Until next time...........Blessings!

I'm going to dare to disagree with you on this.
ReplyDeleteFirst, you being on FB has inspired and motivated others. Your typed words DO impact others. When someone reads how you've dropped 5 or 10 lbs. through KB's, maybe (just maybe) it makes someone out in the wide web universe pick up a KB and do for themselves. This is how the typed word CAN make a difference. I don't think it's bragging or prideful to be putting your positive thoughts and accountability into writing. You're not giving yourself credit for the power of the written word. (I think you know a specific written word that is the most powerful in history that people rely on frequently...right?) (rhymes with the Mible) ;)

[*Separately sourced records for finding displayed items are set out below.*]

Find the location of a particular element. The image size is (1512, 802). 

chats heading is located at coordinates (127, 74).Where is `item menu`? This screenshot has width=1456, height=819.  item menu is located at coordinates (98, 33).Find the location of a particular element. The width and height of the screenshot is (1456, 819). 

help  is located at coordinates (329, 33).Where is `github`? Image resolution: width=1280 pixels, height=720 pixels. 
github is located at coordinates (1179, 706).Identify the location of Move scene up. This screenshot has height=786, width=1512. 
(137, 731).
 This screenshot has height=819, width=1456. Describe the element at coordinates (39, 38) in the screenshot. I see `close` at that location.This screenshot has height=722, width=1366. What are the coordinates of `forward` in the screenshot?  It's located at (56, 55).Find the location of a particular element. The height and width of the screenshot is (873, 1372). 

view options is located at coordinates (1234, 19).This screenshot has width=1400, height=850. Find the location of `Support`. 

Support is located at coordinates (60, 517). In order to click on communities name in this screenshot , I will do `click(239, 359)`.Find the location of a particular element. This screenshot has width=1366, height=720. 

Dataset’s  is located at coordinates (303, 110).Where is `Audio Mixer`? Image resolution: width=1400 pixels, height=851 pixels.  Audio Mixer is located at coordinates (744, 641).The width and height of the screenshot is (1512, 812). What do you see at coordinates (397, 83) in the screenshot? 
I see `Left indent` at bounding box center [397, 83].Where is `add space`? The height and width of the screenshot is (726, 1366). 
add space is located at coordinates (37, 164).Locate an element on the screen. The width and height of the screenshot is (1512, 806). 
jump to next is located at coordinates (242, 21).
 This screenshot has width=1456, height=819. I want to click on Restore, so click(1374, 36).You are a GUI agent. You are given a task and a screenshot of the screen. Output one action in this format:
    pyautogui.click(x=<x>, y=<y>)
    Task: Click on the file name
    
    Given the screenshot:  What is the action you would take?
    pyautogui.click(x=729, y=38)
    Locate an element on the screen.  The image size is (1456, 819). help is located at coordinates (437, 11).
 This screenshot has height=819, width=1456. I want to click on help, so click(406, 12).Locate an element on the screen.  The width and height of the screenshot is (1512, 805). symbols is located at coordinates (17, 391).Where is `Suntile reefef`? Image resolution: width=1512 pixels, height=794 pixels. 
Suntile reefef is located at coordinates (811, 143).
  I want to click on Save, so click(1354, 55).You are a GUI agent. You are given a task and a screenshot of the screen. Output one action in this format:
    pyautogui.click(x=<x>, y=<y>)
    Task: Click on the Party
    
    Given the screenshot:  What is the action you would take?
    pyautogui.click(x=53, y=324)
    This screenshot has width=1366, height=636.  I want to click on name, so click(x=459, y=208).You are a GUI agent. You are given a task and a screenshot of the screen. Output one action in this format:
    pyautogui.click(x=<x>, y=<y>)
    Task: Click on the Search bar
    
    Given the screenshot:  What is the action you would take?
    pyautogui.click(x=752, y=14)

It does make me sad you don't realize how powerful and strong your own message is. :(
And the idea that "We cannot control our lives to any degree, no matter how we try.". Sorry, but this too I disagree, but just a bit...God may be all-knowing and our lives may be on a set path, BUT He also gave each person the power of self-choice. He allows us to make choices that do affect our daily lives. We can control things, and God watches as we do. If we had no choice then we'd just sit back and let life happen to us. It's a defeatist attitude and therefore we do have the choice to get out of bed or not, to workout or not, to go to work, or walk the dog, or whatever. It keeps us thinking and being an active participant in our own lives.